47 – Simple et perfide Greenwashing, la capture et séquestration du carbone à échelle industrielle ?

Dernière modification le 20-11-2023 à 14:45:50

Revue du Crieur no 21, novembre 2022. « Géo-ingénierie : les technologies sauveront-elles le progrès ? », pp.82-95.

L’affaire est entendue, surtout depuis la parution en France, il y a neuf ans de cela, des Apprentis sorciers du climat – ouvrage de l’essayiste, économiste et philosophe australien Clive Hamilton. Presque infailliblement, chez toute personne se souciant d’écologie, le mot géo-ingénierie suffit à provoquer une franche poussée d’urticaire. La raison en est simple : qui donc, spontanément, n’irait pas associer ce terme à ce à quoi nous auront acculés (pour citer Yves Citton et Benoît Dubacq, les auteurs de l’article inspirant cette chronique) « deux siècles de délires prométhéens et d’industrialisation à marche forcée » ? Soit à « polluer nos sols, souiller nos rivières, plastifier nos océans et surchauffer notre climat ».

Que donc la perspective d’un recours à la géo-ingénierie puisse, en plein marasme environnemental, susciter une levée de boucliers… le fait n’étonnera personne. Outre que la mise en avant de ce type de technologie propre à combattre les émissions de CO2 a de quoi faire l’effet d’un pur et simple chèque en blanc propre à ravir les forcenés de la Croissance et autres chevaliers du « Retour sur investissement », la recherche en géo-ingénierie, avertissait Clive Hamilton, « affaiblit, de manière presque certaine, les incitations à poursuivre la réduction des émissions ».
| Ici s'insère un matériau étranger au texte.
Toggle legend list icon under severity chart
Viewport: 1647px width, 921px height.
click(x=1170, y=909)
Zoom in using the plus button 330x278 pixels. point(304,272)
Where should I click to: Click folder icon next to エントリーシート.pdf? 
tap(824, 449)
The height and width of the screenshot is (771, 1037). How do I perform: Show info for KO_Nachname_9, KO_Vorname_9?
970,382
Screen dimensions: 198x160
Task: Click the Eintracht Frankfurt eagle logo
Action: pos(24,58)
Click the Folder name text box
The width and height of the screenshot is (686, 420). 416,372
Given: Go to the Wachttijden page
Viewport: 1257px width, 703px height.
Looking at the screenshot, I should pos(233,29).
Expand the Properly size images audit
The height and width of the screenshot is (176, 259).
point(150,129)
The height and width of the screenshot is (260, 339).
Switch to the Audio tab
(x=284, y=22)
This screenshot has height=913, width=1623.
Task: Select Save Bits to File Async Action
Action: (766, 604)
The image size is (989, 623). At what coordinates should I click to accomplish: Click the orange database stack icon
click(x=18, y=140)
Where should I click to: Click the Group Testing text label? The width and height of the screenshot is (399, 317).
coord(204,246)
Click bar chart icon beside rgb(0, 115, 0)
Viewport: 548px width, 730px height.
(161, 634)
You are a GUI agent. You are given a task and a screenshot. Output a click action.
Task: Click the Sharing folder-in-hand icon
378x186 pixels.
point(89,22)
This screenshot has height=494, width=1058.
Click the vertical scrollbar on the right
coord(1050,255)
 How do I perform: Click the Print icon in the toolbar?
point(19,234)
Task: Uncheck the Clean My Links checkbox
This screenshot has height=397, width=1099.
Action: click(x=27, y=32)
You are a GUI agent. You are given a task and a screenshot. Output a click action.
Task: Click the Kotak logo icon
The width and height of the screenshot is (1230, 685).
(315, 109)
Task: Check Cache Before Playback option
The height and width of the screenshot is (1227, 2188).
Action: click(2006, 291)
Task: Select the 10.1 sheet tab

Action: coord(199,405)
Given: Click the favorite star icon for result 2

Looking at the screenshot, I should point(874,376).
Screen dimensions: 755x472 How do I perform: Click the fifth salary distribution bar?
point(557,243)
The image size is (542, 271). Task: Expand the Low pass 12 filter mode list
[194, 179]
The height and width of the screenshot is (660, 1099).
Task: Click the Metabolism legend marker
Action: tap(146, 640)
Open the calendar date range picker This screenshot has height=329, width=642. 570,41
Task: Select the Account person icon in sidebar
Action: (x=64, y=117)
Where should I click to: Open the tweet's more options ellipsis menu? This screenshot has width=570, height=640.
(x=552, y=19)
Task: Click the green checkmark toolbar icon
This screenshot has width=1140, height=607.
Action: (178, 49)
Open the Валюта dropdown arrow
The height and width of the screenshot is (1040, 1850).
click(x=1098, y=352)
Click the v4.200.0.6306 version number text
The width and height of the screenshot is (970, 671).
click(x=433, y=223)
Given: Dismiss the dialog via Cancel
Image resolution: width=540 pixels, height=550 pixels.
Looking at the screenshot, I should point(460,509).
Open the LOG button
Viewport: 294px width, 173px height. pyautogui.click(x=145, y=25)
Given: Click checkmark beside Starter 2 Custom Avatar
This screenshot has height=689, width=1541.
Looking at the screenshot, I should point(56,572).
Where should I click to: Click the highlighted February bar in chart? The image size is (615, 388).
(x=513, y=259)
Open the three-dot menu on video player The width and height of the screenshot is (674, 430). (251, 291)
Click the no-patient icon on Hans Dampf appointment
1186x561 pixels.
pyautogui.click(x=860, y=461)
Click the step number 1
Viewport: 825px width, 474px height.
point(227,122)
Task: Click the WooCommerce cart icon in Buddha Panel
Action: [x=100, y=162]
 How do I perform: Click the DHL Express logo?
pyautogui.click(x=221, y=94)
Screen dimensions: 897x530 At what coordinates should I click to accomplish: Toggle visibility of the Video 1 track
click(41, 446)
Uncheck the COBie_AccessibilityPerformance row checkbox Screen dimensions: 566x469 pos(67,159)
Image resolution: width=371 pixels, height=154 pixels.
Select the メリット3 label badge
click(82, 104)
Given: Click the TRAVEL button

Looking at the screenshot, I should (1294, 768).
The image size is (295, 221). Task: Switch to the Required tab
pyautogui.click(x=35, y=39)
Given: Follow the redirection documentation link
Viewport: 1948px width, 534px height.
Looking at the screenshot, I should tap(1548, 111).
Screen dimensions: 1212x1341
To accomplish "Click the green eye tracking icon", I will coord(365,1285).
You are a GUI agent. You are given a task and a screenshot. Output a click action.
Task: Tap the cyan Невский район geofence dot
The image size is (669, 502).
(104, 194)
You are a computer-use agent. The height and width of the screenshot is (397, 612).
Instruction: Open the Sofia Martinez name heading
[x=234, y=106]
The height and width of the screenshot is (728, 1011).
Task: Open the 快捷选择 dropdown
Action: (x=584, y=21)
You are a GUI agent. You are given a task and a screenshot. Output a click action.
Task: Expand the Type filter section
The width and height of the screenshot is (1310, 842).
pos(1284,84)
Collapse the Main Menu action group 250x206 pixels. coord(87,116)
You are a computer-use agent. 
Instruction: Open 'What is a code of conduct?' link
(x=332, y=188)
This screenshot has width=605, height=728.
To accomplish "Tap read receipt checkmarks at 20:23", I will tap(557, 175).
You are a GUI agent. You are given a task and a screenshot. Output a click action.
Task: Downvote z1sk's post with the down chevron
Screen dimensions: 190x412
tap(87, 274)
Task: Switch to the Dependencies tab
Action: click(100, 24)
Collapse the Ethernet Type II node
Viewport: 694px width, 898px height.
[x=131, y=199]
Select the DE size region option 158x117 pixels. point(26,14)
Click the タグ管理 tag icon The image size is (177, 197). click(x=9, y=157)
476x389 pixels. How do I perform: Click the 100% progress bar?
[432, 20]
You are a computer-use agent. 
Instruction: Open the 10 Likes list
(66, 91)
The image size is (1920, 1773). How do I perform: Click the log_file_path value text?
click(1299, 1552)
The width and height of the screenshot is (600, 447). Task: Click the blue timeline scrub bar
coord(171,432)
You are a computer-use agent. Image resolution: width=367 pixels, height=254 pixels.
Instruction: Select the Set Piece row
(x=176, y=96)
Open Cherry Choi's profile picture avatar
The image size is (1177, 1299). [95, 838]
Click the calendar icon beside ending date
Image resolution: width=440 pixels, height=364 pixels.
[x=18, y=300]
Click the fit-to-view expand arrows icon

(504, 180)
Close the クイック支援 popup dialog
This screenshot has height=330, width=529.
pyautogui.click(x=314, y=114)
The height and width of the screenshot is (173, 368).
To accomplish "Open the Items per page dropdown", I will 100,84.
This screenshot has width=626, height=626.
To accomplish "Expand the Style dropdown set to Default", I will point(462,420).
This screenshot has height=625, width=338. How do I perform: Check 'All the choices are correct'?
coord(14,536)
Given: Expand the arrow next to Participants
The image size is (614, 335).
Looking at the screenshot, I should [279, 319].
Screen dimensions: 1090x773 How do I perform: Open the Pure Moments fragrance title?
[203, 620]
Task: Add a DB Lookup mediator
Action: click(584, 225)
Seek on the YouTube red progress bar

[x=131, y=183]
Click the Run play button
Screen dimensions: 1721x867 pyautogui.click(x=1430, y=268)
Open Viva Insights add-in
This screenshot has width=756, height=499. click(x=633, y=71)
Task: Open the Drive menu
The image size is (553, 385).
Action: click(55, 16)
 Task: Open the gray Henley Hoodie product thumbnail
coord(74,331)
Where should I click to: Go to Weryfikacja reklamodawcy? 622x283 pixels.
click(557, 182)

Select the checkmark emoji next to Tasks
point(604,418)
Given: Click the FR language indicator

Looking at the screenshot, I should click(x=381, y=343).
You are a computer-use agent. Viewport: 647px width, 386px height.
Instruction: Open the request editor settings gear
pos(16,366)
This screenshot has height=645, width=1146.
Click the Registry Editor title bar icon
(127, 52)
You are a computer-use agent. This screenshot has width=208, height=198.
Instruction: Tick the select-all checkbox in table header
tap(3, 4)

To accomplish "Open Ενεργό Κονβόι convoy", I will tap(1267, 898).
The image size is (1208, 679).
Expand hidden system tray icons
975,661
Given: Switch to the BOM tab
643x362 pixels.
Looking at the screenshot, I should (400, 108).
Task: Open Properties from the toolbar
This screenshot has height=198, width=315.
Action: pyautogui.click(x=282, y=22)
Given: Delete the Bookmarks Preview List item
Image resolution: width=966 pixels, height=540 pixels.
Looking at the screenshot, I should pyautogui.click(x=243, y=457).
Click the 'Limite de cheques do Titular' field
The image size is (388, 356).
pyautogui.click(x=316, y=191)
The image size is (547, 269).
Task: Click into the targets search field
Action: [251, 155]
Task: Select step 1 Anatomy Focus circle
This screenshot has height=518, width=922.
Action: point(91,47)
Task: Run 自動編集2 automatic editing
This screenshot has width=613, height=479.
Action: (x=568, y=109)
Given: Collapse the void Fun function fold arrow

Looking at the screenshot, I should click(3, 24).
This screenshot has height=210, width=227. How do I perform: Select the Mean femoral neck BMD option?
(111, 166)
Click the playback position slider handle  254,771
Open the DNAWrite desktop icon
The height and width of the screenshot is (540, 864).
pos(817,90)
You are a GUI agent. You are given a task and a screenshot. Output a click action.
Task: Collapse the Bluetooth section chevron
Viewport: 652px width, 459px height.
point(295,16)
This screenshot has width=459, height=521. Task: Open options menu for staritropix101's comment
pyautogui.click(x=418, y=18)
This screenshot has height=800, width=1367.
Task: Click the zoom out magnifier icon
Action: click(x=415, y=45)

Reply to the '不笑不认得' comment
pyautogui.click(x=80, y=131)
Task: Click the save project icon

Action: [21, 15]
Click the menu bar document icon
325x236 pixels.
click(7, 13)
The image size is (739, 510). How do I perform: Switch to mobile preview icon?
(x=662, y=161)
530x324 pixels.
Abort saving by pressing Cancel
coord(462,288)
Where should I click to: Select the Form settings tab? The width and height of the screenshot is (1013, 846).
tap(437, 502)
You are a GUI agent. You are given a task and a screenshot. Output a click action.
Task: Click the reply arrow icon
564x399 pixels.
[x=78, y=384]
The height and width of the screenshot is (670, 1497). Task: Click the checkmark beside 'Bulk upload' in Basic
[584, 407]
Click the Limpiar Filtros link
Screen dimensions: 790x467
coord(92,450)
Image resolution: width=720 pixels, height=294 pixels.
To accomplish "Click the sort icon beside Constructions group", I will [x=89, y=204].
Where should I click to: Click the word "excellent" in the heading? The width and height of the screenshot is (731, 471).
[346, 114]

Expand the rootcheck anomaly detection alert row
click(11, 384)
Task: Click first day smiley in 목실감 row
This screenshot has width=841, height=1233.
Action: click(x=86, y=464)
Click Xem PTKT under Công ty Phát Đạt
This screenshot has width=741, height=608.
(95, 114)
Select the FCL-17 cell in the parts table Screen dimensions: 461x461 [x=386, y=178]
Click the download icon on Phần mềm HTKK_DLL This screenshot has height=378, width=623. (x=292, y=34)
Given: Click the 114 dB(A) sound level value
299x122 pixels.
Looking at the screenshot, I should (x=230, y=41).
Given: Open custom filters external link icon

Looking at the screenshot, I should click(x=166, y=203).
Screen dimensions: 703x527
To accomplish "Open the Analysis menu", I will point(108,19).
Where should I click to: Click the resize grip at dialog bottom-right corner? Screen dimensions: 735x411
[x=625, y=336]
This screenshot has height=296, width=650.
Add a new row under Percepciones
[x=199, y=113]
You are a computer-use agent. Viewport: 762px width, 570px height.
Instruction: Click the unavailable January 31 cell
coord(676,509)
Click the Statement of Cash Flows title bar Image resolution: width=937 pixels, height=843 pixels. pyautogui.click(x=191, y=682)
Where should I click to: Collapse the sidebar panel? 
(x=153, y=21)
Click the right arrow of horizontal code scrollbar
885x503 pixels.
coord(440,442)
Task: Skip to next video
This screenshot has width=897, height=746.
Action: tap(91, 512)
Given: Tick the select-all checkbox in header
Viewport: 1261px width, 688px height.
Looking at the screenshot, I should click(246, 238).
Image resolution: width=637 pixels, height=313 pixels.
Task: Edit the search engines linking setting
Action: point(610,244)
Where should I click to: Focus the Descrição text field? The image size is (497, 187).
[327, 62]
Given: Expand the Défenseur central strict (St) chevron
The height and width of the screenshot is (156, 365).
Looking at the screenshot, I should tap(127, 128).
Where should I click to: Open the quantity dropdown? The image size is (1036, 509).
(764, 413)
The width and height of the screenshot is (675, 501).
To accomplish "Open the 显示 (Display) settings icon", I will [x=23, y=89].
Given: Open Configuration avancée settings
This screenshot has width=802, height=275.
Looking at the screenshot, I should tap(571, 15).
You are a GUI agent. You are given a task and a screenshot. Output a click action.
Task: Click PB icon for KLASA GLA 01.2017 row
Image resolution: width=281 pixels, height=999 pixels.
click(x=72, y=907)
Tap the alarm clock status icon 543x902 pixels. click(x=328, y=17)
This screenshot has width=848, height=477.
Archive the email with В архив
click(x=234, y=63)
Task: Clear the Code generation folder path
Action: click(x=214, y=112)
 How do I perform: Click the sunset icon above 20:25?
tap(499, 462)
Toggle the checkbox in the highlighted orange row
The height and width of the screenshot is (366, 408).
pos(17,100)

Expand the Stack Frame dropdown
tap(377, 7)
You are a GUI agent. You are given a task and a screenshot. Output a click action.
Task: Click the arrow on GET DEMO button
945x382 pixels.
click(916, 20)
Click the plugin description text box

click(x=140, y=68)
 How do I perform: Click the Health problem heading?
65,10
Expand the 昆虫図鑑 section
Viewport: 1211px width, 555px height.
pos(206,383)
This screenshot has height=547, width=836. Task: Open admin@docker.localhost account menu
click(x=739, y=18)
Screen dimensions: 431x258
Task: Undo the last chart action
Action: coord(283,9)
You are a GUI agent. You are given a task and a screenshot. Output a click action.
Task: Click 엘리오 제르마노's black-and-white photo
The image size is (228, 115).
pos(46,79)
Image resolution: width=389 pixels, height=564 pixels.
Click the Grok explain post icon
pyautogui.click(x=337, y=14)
Bien vu ! songera-t-on. Simplement, dans les faits, parvenus à ce point de dégradation des conditions biophysiques de vie sur Terre à laquelle l’humanité – comme tout le reste du Vivant – se retrouve confrontée, sommes-nous certains d’avoir encore le luxe de répudier tout recours à ce type de technologie ? De pouvoir nous accrocher à un « ou bien ou bien » des plus tranchés excluant une chance de « minimiser les conséquences de nos sorcelleries consuméristes » ? N’est-il pas, au contraire, urgent de l’associer – en prenant certes soin de la corréler étroitement avec une transformation sociale et politique majeure – aux solutions dites « naturelles » promues (accroissement de la couverture forestière, restauration des zones humides, culture intensive de certains types d’algues ou de micro-organismes pour drainer le carbone au fond des océans, carbonisation de matières organiques, etc.) mais risquant fort de s’avérer insuffisantes à nous tirer du péril auquel nous courons à grands pas ? En outre, nous sommes très loin d’être certains que de telles solutions n’induisent pas « des bouleversements considérables de certains écosystèmes et des risques de pollutions des océans ». Sans compter le fait – précisent nos deux auteurs – qu’en plus de n’être pas si nouvelles, elles « n’offrent pas toutes une efficacité garantie : la fertilisation des océans, censée augmenter le piégeage de carbone par les micro-organismes et vantée depuis deux décennies par ses promoteurs, n’en finit pas de décevoir par son inefficacité et ses désagréments ».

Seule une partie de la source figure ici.